Is there a way to widen the display of output in either interactive or script-execution mode?
Specifically, I am using the describe()
function on a Pandas DataFrame
. When the DataFrame
is five columns (labels) wide, I get the descriptive statistics that I want. However, if the DataFrame
has any more columns, the statistics are suppressed and something like this is returned:
>> Index: 8 entries, count to max
>> Data columns:
>> x1 8 non-null values
>> x2 8 non-null values
>> x3 8 non-null values
>> x4 8 non-null values
>> x5 8 non-null values
>> x6 8 non-null values
>> x7 8 non-null values
The "8" value is given whether there are 6 or 7 columns. What does the "8" refer to?
I have already tried dragging the IDLE window larger, as well as increasing the "Configure IDLE" width options, to no avail.
My purpose in using Pandas and describe()
is to avoid using a second program like Stata to do basic data manipulation and investigation.

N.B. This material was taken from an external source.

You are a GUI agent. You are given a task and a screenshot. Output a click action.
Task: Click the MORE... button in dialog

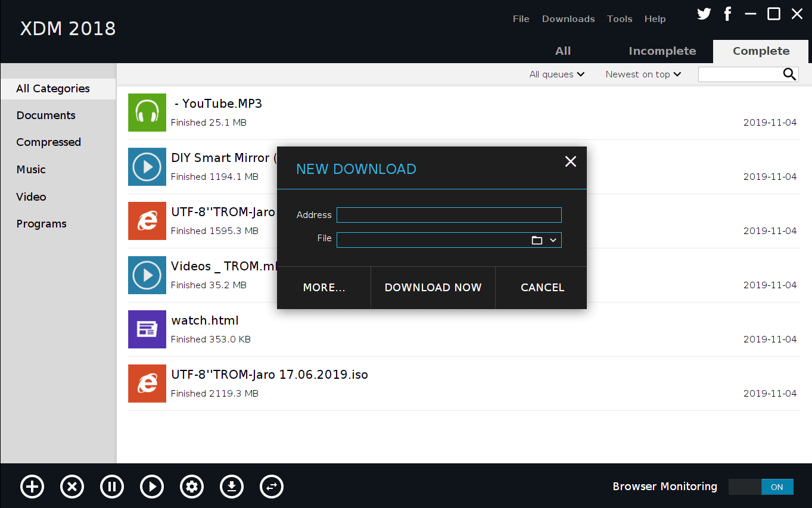(x=323, y=288)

Update: Pandas 0.23.4 onwards
This is not necessary. Pandas autodetects the size of your terminal window if you set pd.options.display.width = 0
. (For older versions see at bottom.)
pandas.set_printoptions(...)
is deprecated. Instead, use pandas.set_option(optname, val)
, or equivalently pd.options.<opt.hierarchical.name> = val
. Like:
import pandas as pd
pd.set_option('display.max_rows', 500)
pd.set_option('display.max_columns', 500)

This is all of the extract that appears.